PROBLEM →
For the word "agent", count the lines below that contain it. Give the number alone.

+++ TASK INPUT +++

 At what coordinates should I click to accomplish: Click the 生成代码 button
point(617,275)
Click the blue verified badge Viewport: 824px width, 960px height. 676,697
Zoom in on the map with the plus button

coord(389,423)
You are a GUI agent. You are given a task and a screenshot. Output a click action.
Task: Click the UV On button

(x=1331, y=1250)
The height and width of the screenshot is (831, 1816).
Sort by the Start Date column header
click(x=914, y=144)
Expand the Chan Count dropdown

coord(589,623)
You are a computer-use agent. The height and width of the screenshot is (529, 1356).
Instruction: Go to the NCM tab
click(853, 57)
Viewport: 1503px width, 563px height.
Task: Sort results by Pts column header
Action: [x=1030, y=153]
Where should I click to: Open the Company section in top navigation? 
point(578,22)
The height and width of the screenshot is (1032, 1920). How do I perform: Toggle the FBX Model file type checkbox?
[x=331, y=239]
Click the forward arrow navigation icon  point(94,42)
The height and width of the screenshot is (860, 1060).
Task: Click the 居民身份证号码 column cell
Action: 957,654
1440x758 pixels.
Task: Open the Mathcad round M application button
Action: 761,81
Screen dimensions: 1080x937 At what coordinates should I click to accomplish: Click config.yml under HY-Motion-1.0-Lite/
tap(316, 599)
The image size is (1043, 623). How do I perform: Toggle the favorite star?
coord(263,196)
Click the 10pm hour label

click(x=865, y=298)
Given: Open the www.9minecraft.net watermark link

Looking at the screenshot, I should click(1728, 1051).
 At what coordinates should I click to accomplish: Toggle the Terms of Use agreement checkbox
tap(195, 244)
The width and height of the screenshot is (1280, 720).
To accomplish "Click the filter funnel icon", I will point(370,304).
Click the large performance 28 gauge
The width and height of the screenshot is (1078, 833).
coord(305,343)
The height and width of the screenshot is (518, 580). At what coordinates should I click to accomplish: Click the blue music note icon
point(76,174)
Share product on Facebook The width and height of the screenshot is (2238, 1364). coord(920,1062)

+++

RESPONSE TO THE TASK →
2